II型:位于红细胞中央线团样结构,开始松散、此型大量存在于骨髓中。
Ⅲ型:网织结构稀小,呈不规律枝点状排列,末梢血中可见少量。
IV型:胞浆中嗜碱物质很少呈单独的细颗粒粒可短丝状,正常血液中的网织细胞大多见于此型。
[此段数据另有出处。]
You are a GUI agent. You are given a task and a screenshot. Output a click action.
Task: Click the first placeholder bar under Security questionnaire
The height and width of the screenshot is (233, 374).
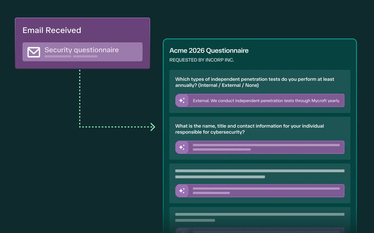pyautogui.click(x=58, y=56)
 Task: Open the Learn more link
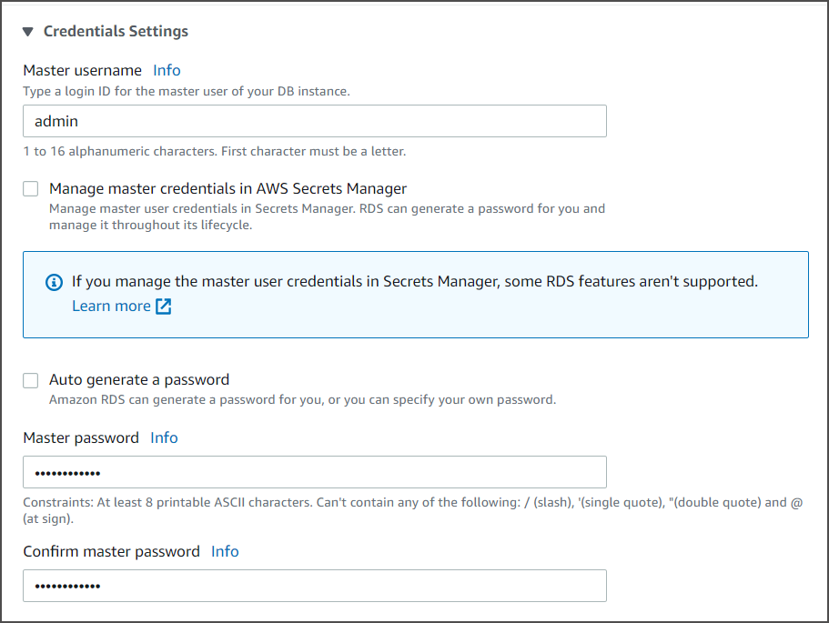pyautogui.click(x=111, y=306)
为了充分利用从网织红细胞发育过程中获得的有关红细胞生成活性的全部信息,除计数网织红细胞外,确定网织红细胞的成熟分型是十分必要的,从外周血中正常情况下能检测到Ⅲ型网织红细胞约0.2~0.3,IV型约0.7~0.8,但在激活的红细胞生成中还能检测到I型和II型网织红细胞并且Ⅲ型网织红细胞明显增多,这将对红细胞生成研究提供良好信息,对临床诊断提供有力帮助。
网织红细胞增多:表示骨髓红细胞生成旺盛,常见于溶血性贫血,特别是急性溶血(高达0.6~0.8)。
急性失血后5~10天网织红细胞达高峰,2周后恢复正常。
网织红细胞减少:见于再生障碍性贫血,溶血性贫血再生危象时,典型再生障碍性贫血,网织红细胞计数常低于0.005。
网织红细胞绝对值低于15×109/L为再生障碍性贫血的诊断标准之一。